The Depositary will not offer rights to Owners unless
both the rights and the securities to which such rights
 relate are either exempt from registration under the
 Securities Act of 1933 with respect to a distribution
 to Owners or are registered under the provisions of
 such Act.  If an Owner of Receipts requests distribution
 of warrants or other instruments, notwithstanding that
 there has been no such registration under such Act,
the Depositary shall not effect such distribution
unless it has received an opinion from recognized
counsel in the United States for the Company upon
which the Depositary may rely that such distribution
 to such Owner is exempt from such registration.

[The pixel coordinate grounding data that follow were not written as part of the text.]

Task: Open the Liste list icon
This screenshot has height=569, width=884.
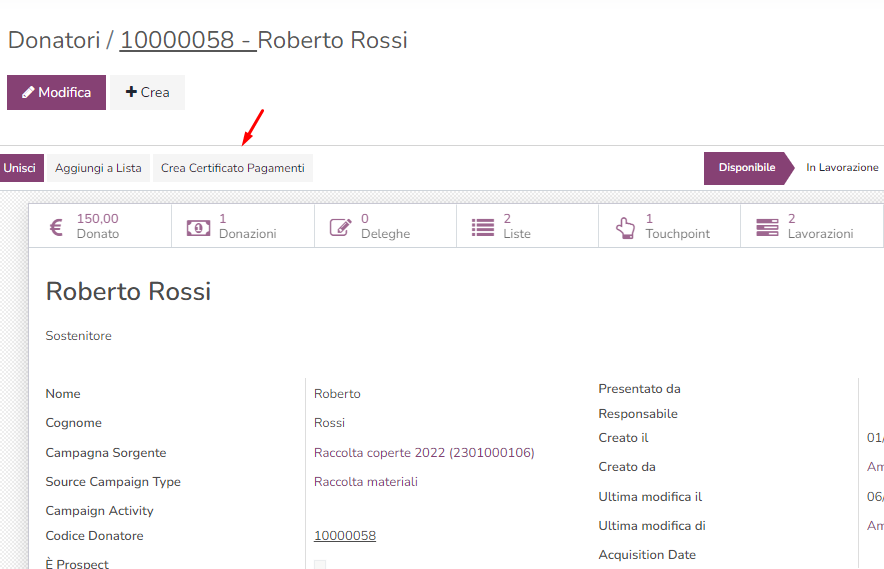Action: click(483, 227)
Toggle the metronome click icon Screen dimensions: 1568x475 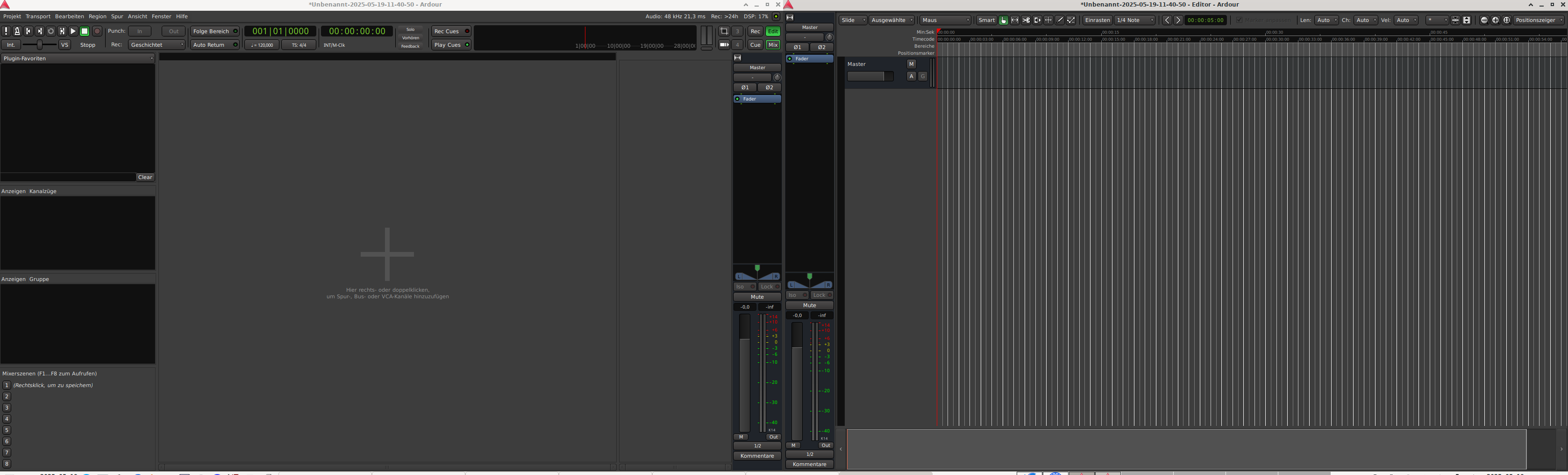coord(17,31)
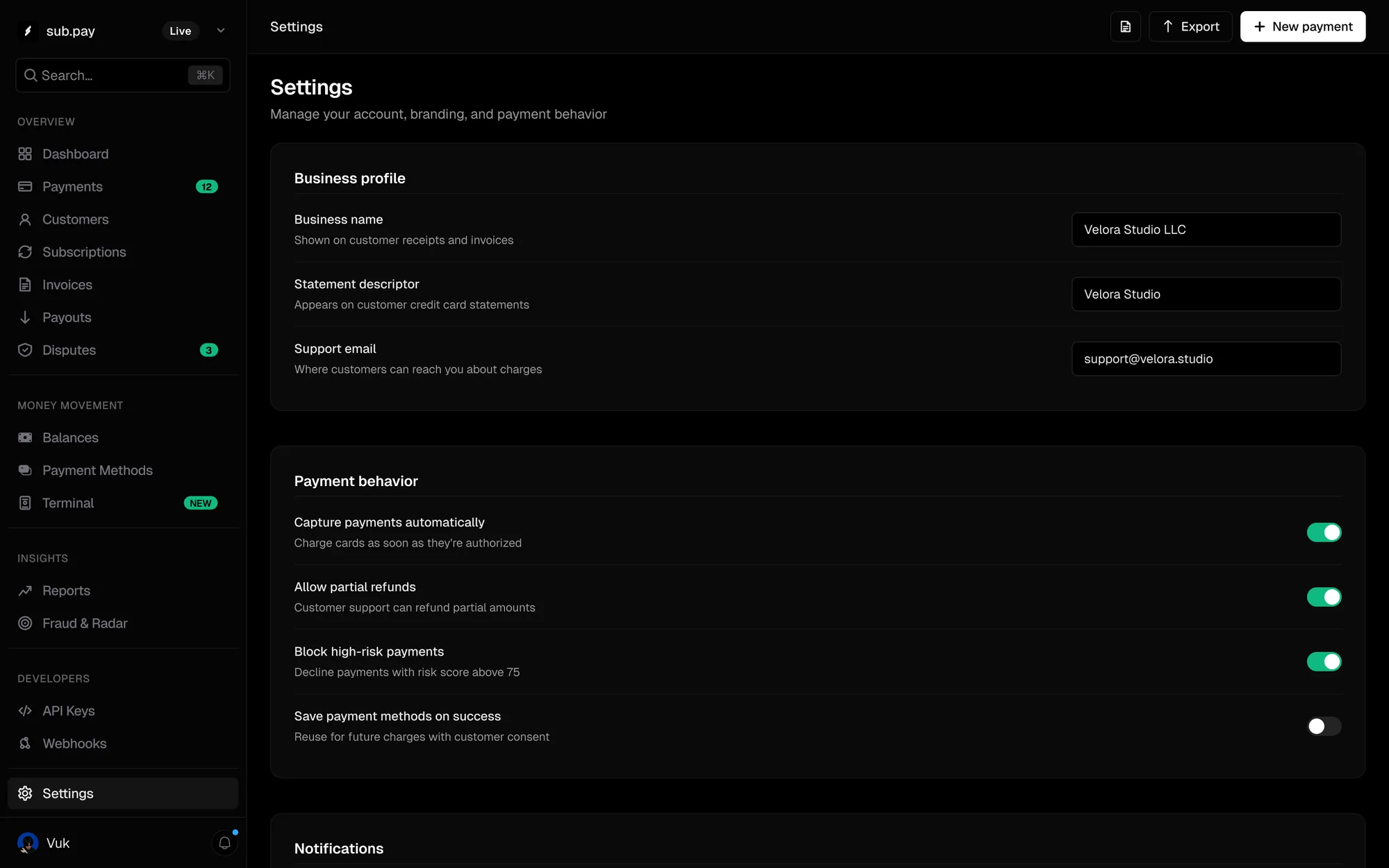Click the API Keys code icon
The height and width of the screenshot is (868, 1389).
(25, 711)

The Depositary shall not be responsible for any failure
 to determine that it may be lawful or feasible to make
 such rights available to Owners in general or any Owner
 in particular.
15. RECORD DATES.
Whenever any cash dividend or other cash distribution
shall become payable or any distribution other than
cash shall be made, or whenever rights shall be issued
 with respect to the Deposited Securities, or whenever
 for any reason the Depositary causes a change in the
number of Shares that are represented by each American
 Depositary Share, or whenever the Depositary shall
receive notice of any meeting of holders of Shares or
 other Deposited Securities, the Depositary shall fix
 a record date (a) for the determination of the Owners
 of Receipts who shall be (i) entitled to receive such
 dividend, distribution or rights or the net proceeds
of the sale thereof or (ii) entitled to give instructions
 for the exercise of voting rights at any such meeting,
 or (b) on or after which each American Depositary
Share will represent the changed number of Shares,
subject to the provisions of the Deposit Agreement.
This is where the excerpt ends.